On September 19, another air raid is announced, and this one is real. Everyone goes to the shelter and seems even jumpier than the first time. Liesel has brought The Whistler with her and begins to read aloud. The story has a calming effect on her listeners. When the air raid is over, they all want to hear the end of the chapter and thank Liesel for reading it.
The next day, a neighbor comes to the Hubermann house. This is Rosa’s nemesis, Frau Holtzapfel. The two women have been feuding for years. The neighbor promises to stop spitting on the Hubermann’s door and offers to give them her ration of coffee if Liesel will come to her house and read the rest of The Whistler over a series of days. She has become intrigued by the story and wants to know how it ends. The deal is struck, and Liesel is sent off to read.

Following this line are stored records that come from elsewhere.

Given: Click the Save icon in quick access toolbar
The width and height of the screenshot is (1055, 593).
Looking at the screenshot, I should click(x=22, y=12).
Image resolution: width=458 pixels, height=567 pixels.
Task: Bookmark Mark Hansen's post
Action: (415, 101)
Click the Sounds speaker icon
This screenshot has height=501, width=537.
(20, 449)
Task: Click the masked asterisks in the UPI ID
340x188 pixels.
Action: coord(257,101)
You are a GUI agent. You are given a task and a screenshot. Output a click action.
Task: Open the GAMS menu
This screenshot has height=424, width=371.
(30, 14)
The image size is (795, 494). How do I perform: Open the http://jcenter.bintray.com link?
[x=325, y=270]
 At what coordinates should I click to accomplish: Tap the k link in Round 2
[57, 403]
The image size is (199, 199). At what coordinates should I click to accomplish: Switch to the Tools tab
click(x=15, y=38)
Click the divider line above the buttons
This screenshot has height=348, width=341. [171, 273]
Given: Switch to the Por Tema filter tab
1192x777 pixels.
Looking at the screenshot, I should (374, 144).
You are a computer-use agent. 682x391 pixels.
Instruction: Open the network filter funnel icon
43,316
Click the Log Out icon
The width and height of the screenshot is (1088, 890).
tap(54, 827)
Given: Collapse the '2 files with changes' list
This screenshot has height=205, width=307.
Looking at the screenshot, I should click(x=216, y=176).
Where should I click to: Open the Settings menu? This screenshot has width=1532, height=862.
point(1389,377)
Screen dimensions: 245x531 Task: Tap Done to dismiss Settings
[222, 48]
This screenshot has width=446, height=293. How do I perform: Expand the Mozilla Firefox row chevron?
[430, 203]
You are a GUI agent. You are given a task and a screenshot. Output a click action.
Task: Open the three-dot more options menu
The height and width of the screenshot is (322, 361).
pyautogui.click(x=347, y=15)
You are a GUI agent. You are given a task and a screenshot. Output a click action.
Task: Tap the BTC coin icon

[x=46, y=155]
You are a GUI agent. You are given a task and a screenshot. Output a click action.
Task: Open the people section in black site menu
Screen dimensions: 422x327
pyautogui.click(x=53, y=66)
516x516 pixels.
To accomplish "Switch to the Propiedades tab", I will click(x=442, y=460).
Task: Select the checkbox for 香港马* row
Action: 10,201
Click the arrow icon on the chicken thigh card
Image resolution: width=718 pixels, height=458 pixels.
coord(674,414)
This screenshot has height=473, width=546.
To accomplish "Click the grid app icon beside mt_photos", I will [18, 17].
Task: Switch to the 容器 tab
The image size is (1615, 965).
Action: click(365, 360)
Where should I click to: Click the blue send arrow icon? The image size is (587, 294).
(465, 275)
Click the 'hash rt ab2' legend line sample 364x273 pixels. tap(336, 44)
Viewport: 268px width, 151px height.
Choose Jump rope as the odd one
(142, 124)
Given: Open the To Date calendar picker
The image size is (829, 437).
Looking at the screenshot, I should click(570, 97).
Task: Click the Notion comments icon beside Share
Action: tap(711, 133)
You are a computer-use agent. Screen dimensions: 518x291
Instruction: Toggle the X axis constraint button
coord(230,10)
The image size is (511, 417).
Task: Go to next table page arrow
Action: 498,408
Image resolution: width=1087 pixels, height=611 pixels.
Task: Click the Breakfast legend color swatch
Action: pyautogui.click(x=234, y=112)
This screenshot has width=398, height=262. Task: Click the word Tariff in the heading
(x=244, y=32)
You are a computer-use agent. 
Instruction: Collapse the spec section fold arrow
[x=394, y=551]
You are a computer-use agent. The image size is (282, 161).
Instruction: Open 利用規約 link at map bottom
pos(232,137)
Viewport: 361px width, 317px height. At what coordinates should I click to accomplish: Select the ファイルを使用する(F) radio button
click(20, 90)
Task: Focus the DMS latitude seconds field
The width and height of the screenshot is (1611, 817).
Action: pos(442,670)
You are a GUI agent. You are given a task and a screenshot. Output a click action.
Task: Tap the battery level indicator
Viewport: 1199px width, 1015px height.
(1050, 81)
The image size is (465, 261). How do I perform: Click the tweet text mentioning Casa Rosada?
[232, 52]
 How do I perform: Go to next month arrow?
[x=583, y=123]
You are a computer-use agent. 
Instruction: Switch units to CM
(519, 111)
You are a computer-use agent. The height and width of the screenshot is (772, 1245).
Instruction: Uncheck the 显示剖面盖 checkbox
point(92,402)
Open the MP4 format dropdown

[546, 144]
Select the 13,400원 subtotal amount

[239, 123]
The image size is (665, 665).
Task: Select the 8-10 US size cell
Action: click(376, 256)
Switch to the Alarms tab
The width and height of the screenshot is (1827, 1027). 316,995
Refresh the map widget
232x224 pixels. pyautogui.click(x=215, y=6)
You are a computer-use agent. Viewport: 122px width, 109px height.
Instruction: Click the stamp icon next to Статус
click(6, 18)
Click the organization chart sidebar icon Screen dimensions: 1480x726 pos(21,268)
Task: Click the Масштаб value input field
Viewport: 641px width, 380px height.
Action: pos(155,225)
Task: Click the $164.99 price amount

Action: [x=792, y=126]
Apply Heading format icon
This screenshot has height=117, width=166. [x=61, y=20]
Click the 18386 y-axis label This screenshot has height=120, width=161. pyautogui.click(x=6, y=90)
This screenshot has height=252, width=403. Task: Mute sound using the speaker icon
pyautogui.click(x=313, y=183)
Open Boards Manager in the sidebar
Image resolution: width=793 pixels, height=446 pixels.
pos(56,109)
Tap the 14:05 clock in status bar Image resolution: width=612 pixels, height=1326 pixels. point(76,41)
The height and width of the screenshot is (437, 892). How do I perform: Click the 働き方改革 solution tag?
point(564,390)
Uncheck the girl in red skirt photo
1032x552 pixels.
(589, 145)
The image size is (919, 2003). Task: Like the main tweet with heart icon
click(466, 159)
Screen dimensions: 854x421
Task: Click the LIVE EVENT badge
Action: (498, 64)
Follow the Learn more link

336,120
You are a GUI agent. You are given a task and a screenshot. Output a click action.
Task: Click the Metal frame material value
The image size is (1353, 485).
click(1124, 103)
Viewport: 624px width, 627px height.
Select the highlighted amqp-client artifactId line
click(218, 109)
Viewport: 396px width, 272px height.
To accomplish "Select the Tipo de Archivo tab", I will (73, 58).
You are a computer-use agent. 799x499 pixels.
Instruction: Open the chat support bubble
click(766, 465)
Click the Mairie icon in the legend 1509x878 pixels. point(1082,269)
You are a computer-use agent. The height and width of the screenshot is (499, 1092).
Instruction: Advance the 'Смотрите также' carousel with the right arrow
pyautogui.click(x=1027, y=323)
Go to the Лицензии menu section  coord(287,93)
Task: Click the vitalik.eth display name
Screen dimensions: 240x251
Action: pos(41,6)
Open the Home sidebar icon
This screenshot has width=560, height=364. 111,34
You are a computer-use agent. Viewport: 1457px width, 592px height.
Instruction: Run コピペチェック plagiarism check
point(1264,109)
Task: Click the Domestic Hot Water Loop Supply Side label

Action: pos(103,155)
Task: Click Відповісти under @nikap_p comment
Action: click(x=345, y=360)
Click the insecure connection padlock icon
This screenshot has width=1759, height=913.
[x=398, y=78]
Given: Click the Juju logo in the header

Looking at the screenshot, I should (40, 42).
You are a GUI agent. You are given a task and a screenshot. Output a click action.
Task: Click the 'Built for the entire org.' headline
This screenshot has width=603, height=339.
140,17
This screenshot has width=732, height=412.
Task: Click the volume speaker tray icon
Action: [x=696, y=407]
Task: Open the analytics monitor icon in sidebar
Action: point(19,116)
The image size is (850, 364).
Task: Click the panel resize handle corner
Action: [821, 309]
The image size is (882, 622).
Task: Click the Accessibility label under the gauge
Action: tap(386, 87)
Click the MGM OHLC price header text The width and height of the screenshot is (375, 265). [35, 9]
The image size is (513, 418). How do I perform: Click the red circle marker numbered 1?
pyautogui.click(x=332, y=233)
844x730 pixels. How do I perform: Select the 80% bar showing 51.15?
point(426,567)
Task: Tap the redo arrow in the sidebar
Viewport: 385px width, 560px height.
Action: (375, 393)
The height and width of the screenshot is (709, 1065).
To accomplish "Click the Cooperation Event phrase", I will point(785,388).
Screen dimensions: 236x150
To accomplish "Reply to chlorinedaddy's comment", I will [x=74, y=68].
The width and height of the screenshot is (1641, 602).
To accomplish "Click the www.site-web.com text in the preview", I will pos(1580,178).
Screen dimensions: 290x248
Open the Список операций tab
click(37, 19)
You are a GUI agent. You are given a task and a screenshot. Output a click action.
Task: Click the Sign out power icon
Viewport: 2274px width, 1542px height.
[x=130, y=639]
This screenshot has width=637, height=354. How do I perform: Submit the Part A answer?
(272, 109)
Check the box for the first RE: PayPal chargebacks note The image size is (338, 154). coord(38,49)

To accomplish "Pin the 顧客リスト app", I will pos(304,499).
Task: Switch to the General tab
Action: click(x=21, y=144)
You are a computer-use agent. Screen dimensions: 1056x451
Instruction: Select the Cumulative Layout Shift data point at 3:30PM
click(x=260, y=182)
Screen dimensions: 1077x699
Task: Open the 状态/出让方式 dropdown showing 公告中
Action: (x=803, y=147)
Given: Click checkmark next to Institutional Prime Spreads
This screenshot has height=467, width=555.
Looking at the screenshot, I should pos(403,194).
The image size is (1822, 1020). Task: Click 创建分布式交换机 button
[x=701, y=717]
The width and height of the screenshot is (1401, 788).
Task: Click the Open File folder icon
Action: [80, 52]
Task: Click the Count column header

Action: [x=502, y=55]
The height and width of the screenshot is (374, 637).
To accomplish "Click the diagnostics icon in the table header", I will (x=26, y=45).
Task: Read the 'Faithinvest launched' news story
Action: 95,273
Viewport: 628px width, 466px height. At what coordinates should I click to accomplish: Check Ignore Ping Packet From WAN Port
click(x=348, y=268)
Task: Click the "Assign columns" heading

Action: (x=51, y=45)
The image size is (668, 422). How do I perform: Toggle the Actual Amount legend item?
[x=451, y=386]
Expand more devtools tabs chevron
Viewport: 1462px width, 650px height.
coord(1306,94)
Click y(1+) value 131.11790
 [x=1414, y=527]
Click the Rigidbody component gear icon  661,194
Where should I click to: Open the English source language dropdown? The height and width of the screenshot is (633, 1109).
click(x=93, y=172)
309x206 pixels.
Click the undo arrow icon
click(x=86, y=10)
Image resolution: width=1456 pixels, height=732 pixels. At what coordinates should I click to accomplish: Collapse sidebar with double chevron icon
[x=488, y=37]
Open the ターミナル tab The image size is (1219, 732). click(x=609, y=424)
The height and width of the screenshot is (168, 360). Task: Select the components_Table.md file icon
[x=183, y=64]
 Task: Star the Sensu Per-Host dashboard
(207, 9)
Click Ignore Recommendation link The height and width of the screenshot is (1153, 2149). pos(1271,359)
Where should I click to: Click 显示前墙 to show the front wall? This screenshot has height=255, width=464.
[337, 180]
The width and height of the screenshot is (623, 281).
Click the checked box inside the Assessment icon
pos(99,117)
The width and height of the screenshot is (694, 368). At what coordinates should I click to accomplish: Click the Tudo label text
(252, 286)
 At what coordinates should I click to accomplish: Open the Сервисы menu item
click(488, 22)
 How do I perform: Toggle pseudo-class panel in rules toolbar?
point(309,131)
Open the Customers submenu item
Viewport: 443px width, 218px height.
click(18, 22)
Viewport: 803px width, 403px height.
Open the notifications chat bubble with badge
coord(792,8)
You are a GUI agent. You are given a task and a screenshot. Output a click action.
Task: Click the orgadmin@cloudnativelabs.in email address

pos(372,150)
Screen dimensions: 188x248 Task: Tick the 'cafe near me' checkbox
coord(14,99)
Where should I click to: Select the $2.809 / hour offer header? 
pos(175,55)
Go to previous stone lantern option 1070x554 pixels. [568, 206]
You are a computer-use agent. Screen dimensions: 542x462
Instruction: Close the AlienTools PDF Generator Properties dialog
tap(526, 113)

A concentration camp convoy in the vicinity of Himmel Street is on its way to Dachau. The guards decide to give the Jews some fresh air by making them walk the rest of the way to the camp. Everyone comes out to see the Jews being paraded past their homes. Liesel and her father are shocked by the wretched condition of the prisoners.
Overcome with pity, Hans offers a crust of bread to one of the Jews. A guard beats the hapless man and Hans. Afterward, he realizes his mistake; now that Hans has been singled out as a Jew lover, the Nazis might search the Hubermann house and find Max.
At 11 pm that night, Max quits the Hubermann home. He announces to Liesel that he’s left her a present which she won’t receive until she’s ready. Hans arranges to meet Max four days later, farther down the Amper River. When he arrives at the rendezvous, all he finds is a note saying, “You’ve done enough.”
Hans waits tensely for days, expecting the Gestapo to come for him at any time: “‘I am stupid,’ Hans Hubermann told his foster daughter. ‘And kind. Which makes the biggest idiot in the world. The thing is, I want them to come for me. Anything’s better than this waiting’” (129). When Hans sees two men in dark coats walking down the street the next day, he assumes they’ve come for him. Instead, they’ve come in search of Rudy.
This segment begins as an idyllic interlude for Liesel. She enjoys spending time with Hans and helping him with his painting business. Her visits with Max are enjoyable now that he’s recovered from his illness. Rudy wins several gold medals at a Hitler youth carnival, and Frau Hermann invites Liesel to visit the library whenever she chooses.
These happy events stand in stark contrast to Death’s ominous prediction about a dark future headed Liesel’s way. It doesn’t take long to emerge once the war ceases to be a theoretical event to the inhabitants of Himmel Street.
The first indication that the war is real comes with the march of Jews to the nearby concentration camp at Dachau. Although most of Himmel Street isn’t disturbed by the wretched state of the prisoners, Hans is moved to a gesture of compassion, which earns him a beating. He can also expect punishment from the Nazi party once his offense is known. Hans’s ill-advised expression of pity also costs Max his hiding place, and he flees the Hubermann home to protect its residents. The whole family is distressed by Max’s disappearance.
Aside from the Jewish aspect of the war, aerial attacks now become a reality for Molching once the first air raid sirens go off. Panic-stricken people crowd into a bomb shelter and tensely await their doom. Once more, books exert their magical power to captivate as Liesel reads aloud from The Whistler and distracts her frightened audience from their fears.